= Line of Battle (wargame) =

WWI naval board wargame

Line of Battle, subtitled "Tactical Capital Ship Combat, 1914–1924", is a board wargame published by Simulations Canada in 1986 that simulates naval combat just before, during, and just after World War I.

==Description==
Line of Battle is a board wargame for two players in which each player controls a number of opposing capital ships.

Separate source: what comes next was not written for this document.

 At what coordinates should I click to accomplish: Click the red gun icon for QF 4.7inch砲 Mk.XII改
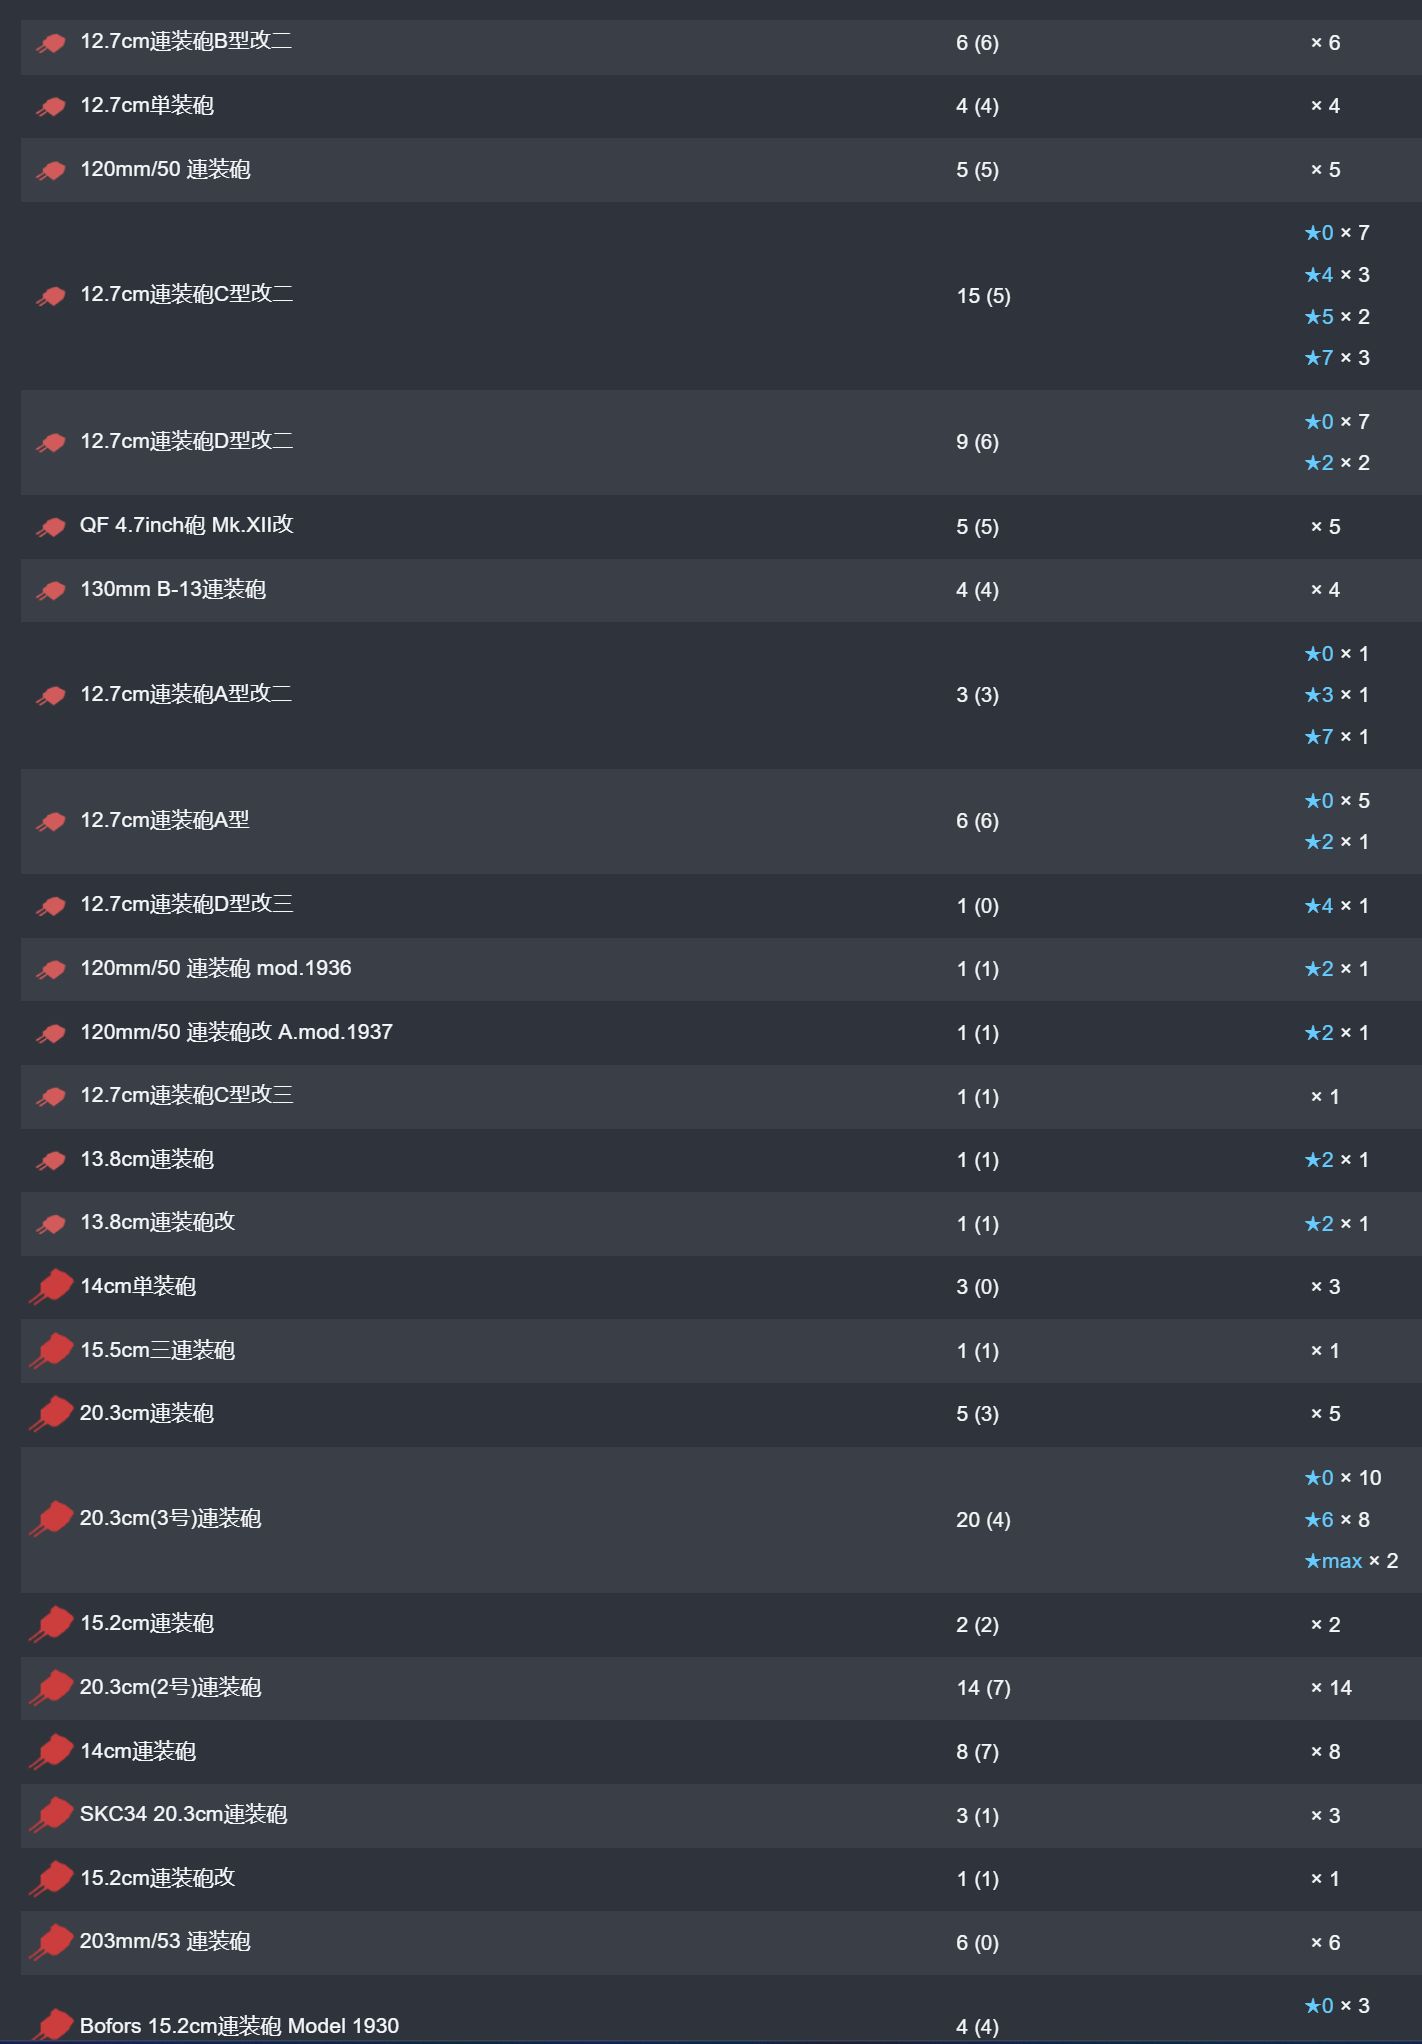[x=51, y=527]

The game includes a 12-page rulebook and a featureless hex grid map representing 1000 yd of ocean. Four hundred double-sided counters represent every European, American, and Japanese dreadnought of the period.

===Gameplay===
Line of Battle uses the same game system developed for sister game Battleship: all movement is pre-plotted and revealed simultaneously. After all ships have moved, combat takes place on a ship-to-ship basis. There are also rules for sighting ranges, torpedo attacks, formations, and secondary armaments.

The game focuses on the dreadnought theory of ship combat: the most favorable position for a ship was to be in an opponent's medium-range zone, while firing at the enemy at either short or long range.

===Scenarios===
Ten historical scenarios are included with the game.

==Publication history==
Game designer Stephen Newberg created several tactical naval combat wargames for Simulations Canada. Two of these, both published in 1986, and both featuring the same set of rules, were Line of Battle, set in World War I, and Battleship, set in World War II. These were the last board wargames published by Simulations Canada for twenty-five years.

In 2006, Omega Games revised this game, republishing it as Line of Battle (Second Edition).

==Reception==
After being introduced to the game at Origins '86, Ed Coe commented in Issue 51 of Fire & Movement, "The fact that ship design was mostly centered on medium range defense has been somewhat overlooked in tactical naval designs, and is where [game designer] Steve Newberg stakes his claim. Line of Battle could prove to be an interesting study in the Age of the Dreadnought.'"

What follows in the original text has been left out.